Start Page

Asp Forum - Simple - looking for a way to do an element exists check..

rh0dium

2/22/2008 5:20:00 PM

Hi all,

I have a simple list to which I want to append another tuple if
element 0 is not found anywhere in the list.

element = ('/smsc/chp/aztec/padlib/5VT.Cat',
'/smsc/chp/aztec/padlib',
'5VT.Cat', (33060))

element1 = ('/smsc/chp/aztec/padlib/5VT.Cat2',
'/smsc/chp/aztec/padlib',
'5VT.Cat2', (33060))

a = [ ('/smsc/chp/aztec/padlib/5VT.Cat',
'/smsc/chp/aztec/padlib',
'5VT.Cat', (33060)),
('/smsc/chp/aztec/padlib/padlib.TopCat%',
'/smsc/chp/aztec/padlib',
'padlib.TopCat%', (33204)),
('/smsc/chp/aztec/padlib/Regulators.Cat%',
'/smsc/chp/aztec/padlib',
'Regulators.Cat%', (33204))]

So my code would look something like this.

found = False
for item in a:
if item[0] == element[0]
found = True
break
if not found:
a.append(element)

But this is just ugly - Is there a simpler way to interate over all
items in a without using a found flag?

Thanks

17 Answers

Paul McGuire

2/22/2008 5:28:00 PM

On Feb 22, 11:20 am, rh0dium <steven.kl...@gmail.com> wrote:
>
> found = False
> for item in a:
> if item[0] == element[0]
> found = True
> break
> if not found:
> a.append(element)
>
> But this is just ugly - Is there a simpler way to interate over all
> items in a without using a found flag?

End Page
Start Given data

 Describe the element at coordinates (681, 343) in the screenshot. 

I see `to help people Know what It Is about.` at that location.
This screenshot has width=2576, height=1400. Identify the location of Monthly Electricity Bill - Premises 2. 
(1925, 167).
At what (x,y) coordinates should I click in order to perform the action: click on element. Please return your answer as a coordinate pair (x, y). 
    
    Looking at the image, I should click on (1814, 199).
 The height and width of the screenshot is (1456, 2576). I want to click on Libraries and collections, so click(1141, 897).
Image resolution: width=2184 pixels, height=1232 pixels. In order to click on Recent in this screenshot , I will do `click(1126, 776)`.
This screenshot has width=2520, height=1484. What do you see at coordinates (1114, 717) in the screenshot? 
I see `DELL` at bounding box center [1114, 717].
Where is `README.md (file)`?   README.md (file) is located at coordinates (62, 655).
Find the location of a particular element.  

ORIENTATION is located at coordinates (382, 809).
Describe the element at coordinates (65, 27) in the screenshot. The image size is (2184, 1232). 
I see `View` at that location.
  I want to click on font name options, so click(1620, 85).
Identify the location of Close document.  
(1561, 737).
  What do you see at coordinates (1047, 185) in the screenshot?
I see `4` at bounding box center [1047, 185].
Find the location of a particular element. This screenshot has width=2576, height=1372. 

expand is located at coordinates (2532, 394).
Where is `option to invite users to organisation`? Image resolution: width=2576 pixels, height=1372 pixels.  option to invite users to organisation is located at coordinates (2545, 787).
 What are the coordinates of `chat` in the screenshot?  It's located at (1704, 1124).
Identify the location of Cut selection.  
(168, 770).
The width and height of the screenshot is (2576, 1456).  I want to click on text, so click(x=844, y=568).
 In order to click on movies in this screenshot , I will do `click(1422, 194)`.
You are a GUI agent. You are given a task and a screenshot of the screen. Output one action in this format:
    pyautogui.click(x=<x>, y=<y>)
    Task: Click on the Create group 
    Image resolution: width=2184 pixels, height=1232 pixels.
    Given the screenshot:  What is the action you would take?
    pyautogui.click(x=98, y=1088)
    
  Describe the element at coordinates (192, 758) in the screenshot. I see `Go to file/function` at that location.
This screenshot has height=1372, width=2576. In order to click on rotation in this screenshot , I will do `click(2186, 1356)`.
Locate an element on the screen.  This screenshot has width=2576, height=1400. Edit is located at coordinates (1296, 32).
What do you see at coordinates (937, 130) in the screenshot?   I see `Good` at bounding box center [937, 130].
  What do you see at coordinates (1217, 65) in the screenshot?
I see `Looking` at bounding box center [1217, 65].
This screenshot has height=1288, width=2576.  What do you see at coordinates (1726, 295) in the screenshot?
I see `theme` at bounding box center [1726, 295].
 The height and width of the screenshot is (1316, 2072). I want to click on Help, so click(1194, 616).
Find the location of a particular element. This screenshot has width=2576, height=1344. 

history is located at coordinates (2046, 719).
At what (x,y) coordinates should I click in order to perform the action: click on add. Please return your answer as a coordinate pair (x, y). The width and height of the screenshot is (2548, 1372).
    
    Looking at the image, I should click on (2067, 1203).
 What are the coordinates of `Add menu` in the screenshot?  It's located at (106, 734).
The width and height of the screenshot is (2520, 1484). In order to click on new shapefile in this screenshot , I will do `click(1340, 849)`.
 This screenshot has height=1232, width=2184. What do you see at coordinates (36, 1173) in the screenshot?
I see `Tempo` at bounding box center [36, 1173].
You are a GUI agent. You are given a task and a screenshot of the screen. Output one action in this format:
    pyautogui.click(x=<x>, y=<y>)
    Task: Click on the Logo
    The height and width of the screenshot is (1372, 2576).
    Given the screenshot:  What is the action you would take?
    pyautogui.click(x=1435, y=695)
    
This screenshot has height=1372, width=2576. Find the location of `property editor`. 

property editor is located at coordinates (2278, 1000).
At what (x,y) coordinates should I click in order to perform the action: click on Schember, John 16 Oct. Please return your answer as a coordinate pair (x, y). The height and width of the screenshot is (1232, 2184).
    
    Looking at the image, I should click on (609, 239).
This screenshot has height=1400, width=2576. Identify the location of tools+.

End Given data

> Tasks for this exercise
A - In the forum thread, list the file names that appear as the third value of each tuple in the list a.
B - Repeat the part of the forum thread that begins at the words "Asp Forum - Simple" and stops after "in the list.".

> Written answers
A -
5VT.Cat
padlib.TopCat%
Regulators.Cat%

B -
Asp Forum - Simple - looking for a way to do an element exists check..

rh0dium

2/22/2008 5:20:00 PM

Hi all,

I have a simple list to which I want to append another tuple if
element 0 is not found anywhere in the list.